▶ **EXERCISE**: Could you print the listing again line for line, starting at the line containing "celebrations [link] (90, 813)" and ending at the last line of the listing, with both ends included? Leave the pictures out.

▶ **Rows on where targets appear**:
** START **

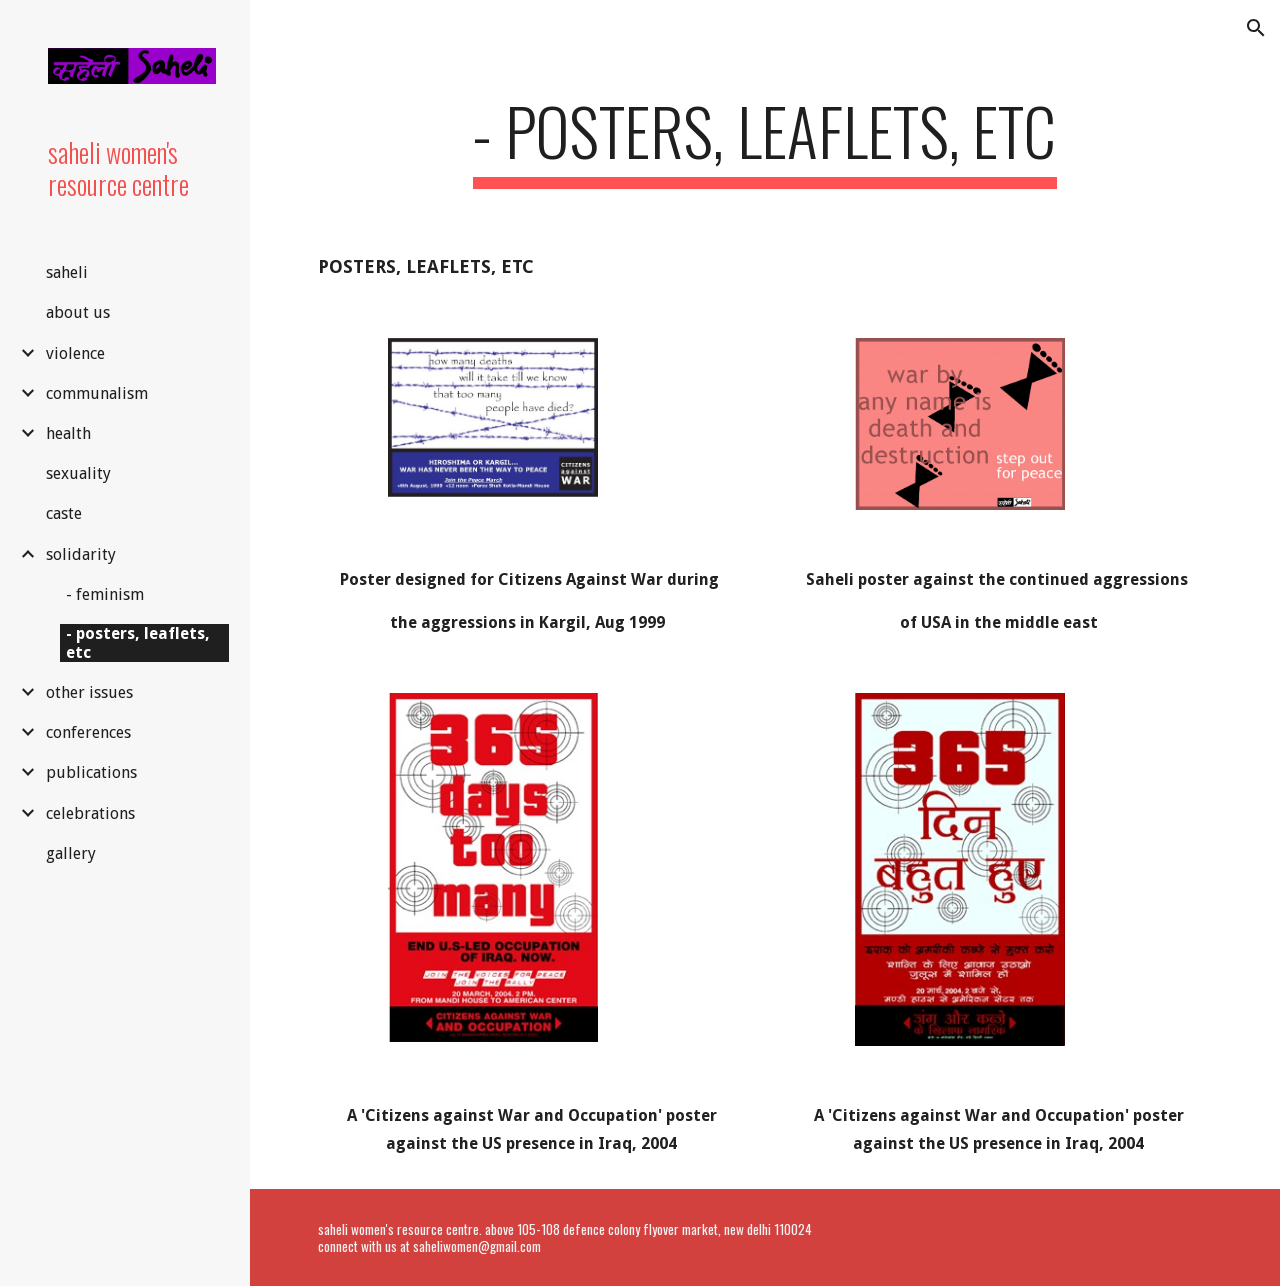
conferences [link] (88, 732)
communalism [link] (97, 393)
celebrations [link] (90, 813)
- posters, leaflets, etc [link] (138, 643)
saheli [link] (67, 272)
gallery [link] (71, 853)
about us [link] (78, 312)
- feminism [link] (105, 594)
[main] (764, 140)
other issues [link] (89, 692)
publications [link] (91, 772)
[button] (1256, 28)
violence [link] (75, 353)
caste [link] (64, 513)
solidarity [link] (81, 554)
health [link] (68, 433)
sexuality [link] (78, 473)
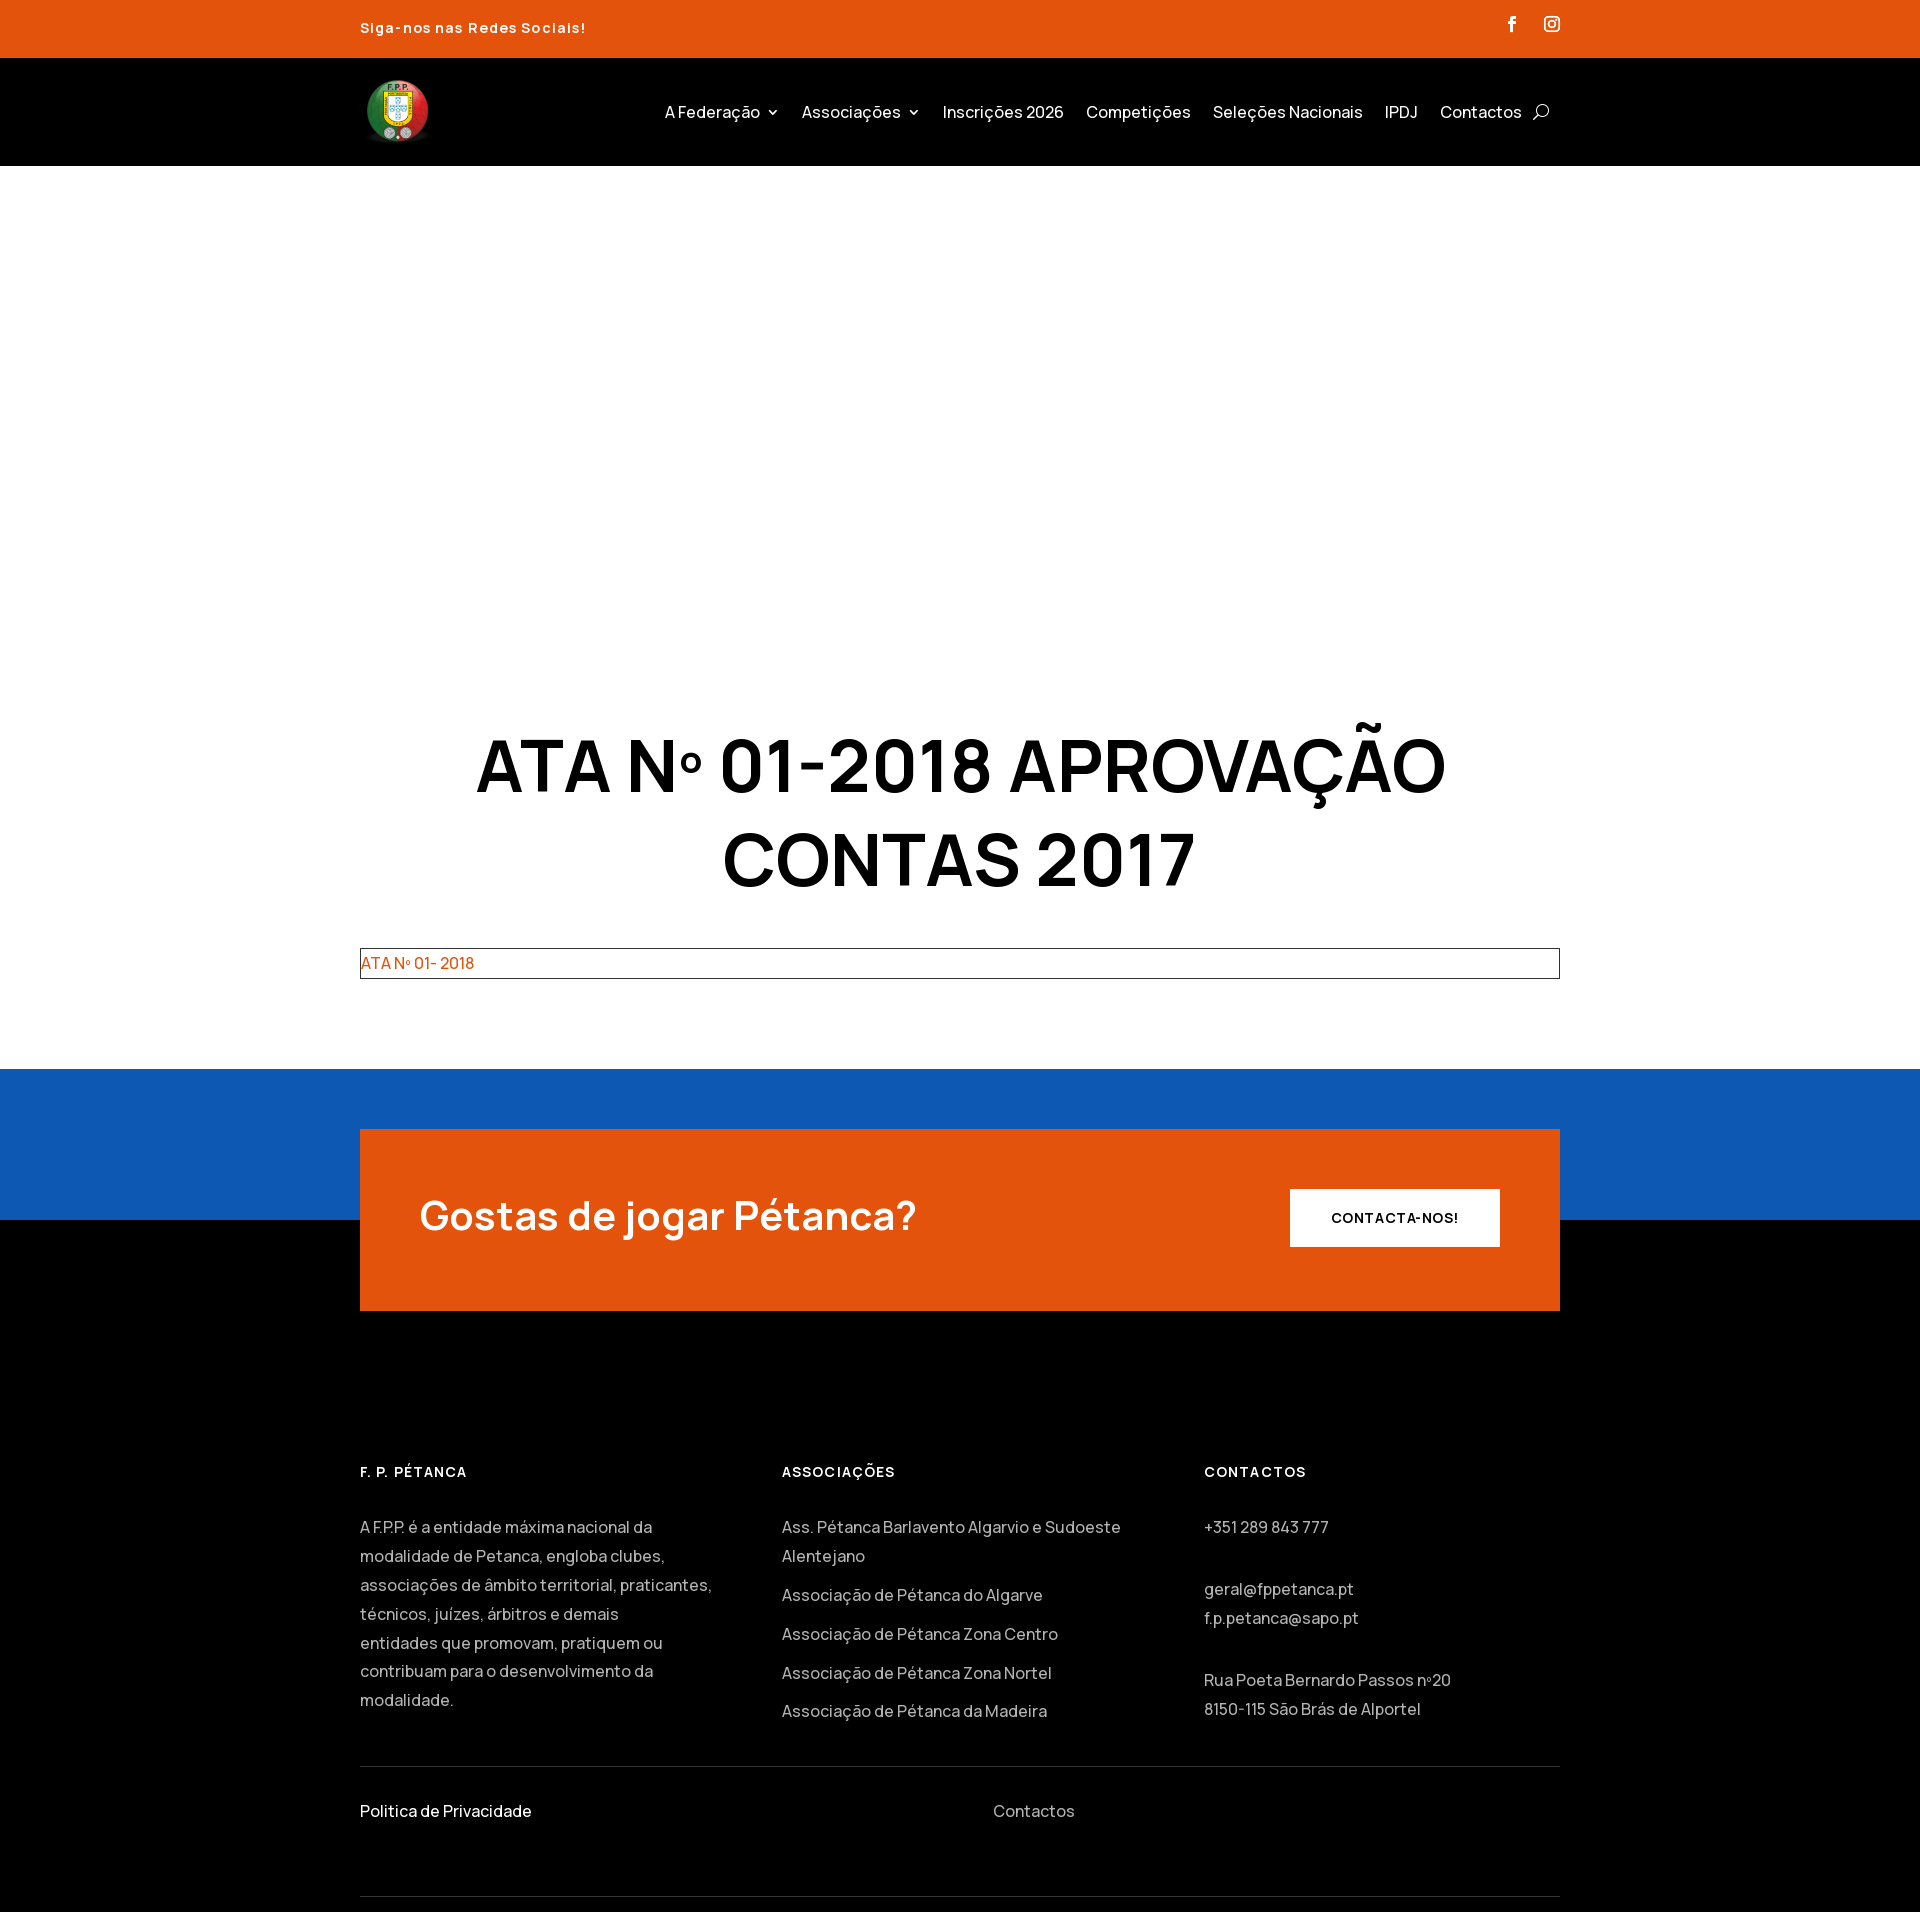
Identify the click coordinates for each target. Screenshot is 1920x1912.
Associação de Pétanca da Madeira (914, 1711)
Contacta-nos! (1395, 1217)
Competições (1138, 112)
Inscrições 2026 (1003, 112)
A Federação (712, 112)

** END **

▶ **SOLVED PROBLEM**:
celebrations [link] (90, 813)
- posters, leaflets, etc [link] (138, 643)
saheli [link] (67, 272)
gallery [link] (71, 853)
about us [link] (78, 312)
- feminism [link] (105, 594)
[main] (764, 140)
other issues [link] (89, 692)
publications [link] (91, 772)
[button] (1256, 28)
violence [link] (75, 353)
caste [link] (64, 513)
solidarity [link] (81, 554)
health [link] (68, 433)
sexuality [link] (78, 473)
Identify the click coordinates for each target. Screenshot is 1920x1912.
Associação de Pétanca da Madeira (914, 1711)
Contacta-nos! (1395, 1217)
Competições (1138, 112)
Inscrições 2026 (1003, 112)
A Federação (712, 112)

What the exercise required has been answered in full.